Berkeley hills evacuees express no regrets in fleeing fire danger

The Doubletree Berkeley Marina Hotel served as at least one unofficial evacuation point Sunday night and Monday for many residents of the Berkeley hills.

"We just decided to err on the cautious side and not evacuate in the middle of a fire just in case," said guest Debbie Kendall.

Faced with howling gusty winds and extreme fire conditions in the Berkeley hills, Kendall, her husband, and their golden retriever Sammy decided to leave their home on Grizzly Peak and spend the night in the relative safety of a hotel.

"There is such high anxiety up there when everything is dry," she said.

With the conditions dangerously ripe for a wind-driven wildfire, the City of Berkeley advised residents living in two particular zones in the hills to leave the area Sunday rather than risk a mass evacuation if disaster struck.

"Didn't get much sleep last night.
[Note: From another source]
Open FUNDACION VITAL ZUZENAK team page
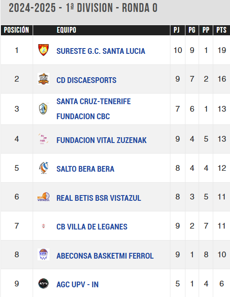 tap(102, 140)
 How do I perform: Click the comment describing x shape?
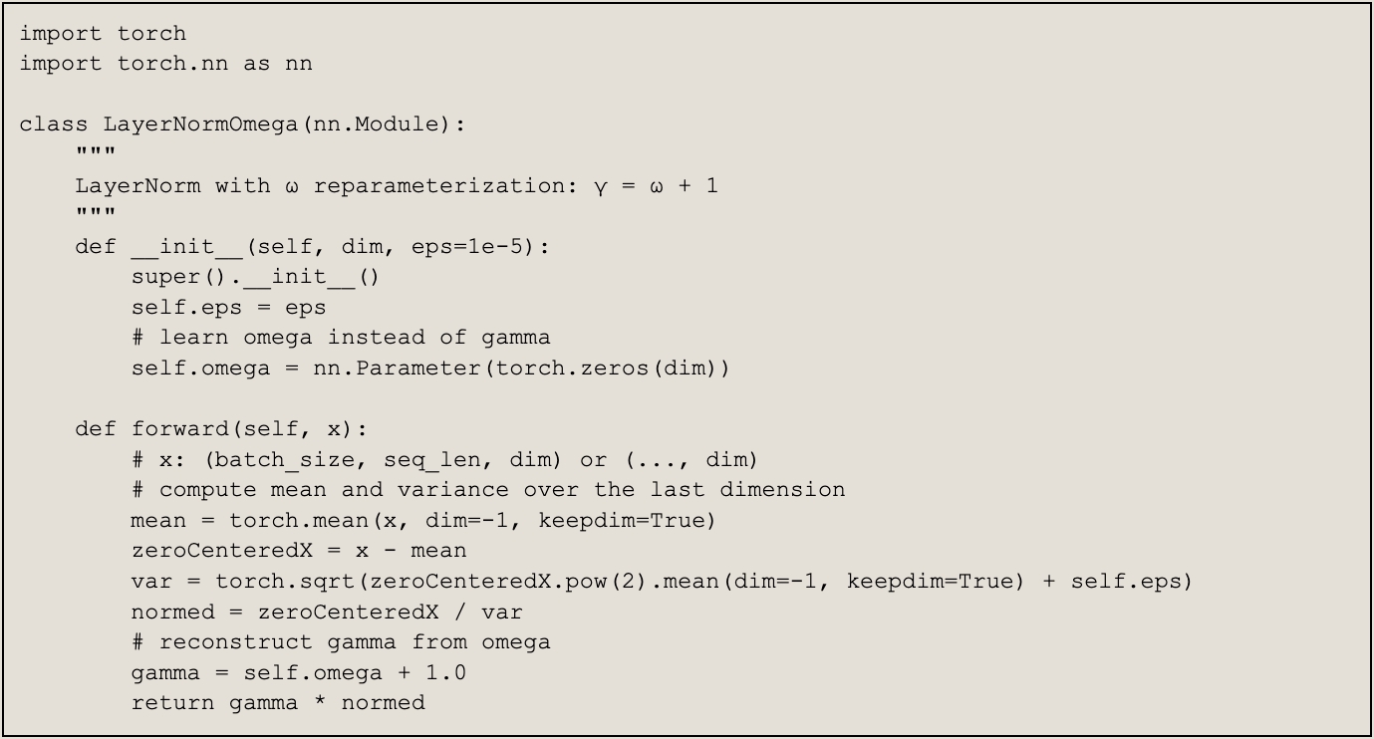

Not only because of the wind, but the concern over what could happen," said Berkeley Mayor Jesse Arreguin.

That concern, and with the endorsement of the fire department and other emergency agencies, the city issued the pre-emptive advisory for the first time before a fire even started. It was not a mandatory evacuation.

"This is unprecedented. We would not have advised residents to leave their homes before Sunday afternoon if we didn't think there was a significant risk to their safety. Thankfully, we did not have a fire in Berkeley," Arreguin said.
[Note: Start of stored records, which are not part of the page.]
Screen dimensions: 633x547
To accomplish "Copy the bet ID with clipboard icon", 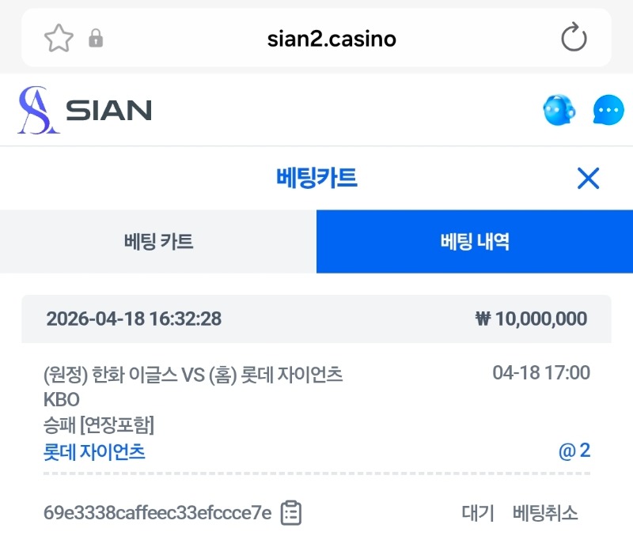I will (x=291, y=513).
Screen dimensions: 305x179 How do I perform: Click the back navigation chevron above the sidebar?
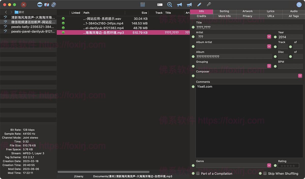(6, 12)
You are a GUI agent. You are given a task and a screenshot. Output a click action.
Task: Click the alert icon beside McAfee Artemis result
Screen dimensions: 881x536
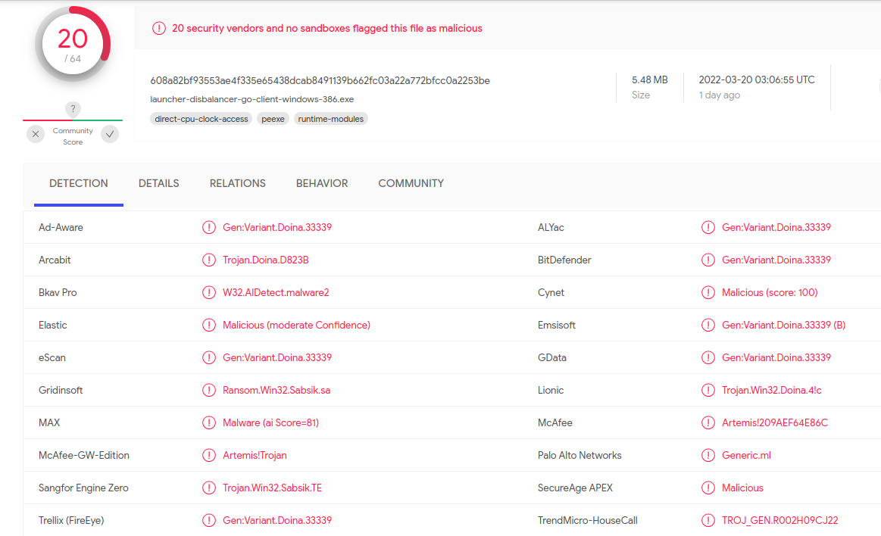pos(708,422)
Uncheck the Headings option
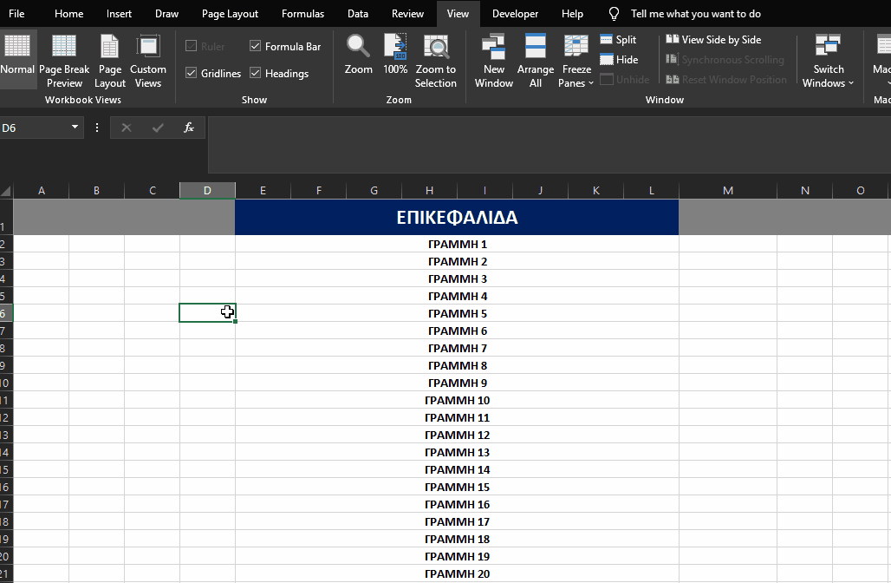Screen dimensions: 891x583 click(x=256, y=73)
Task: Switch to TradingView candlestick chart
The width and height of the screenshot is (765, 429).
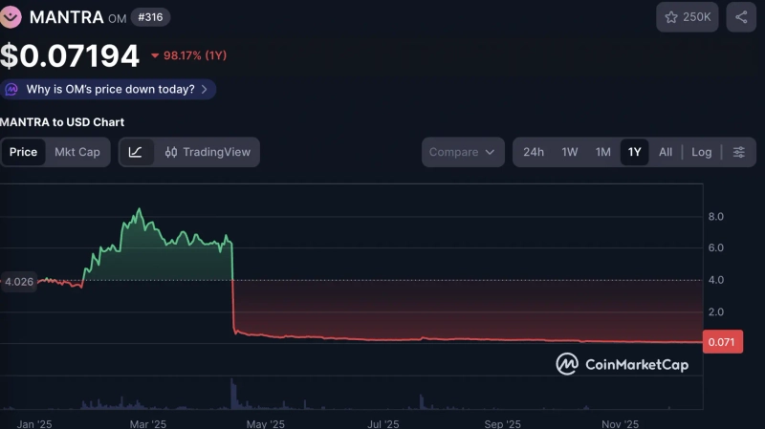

Residents in the Oakland hills and parts of Contra Costa County also received recommendations to evacuate particularly those who may have trouble leaving home in a hurry. But those notices were less urgent.

"To urge them all in unison without a direct point to go to could cause even more concern or fear or confusion," said Oakland Fire Department spokesman Michael Hunt.

But many who did leave say they have no regrets.

"Some people may think it was excessive to take a step like this. But better safe than sorry," said Richard Lopez

With the extreme winds had calmed somewhat, the Berkeley mayor said Monday it was safe for people to return home. But he says they to remain cautious throughout the red flag warning.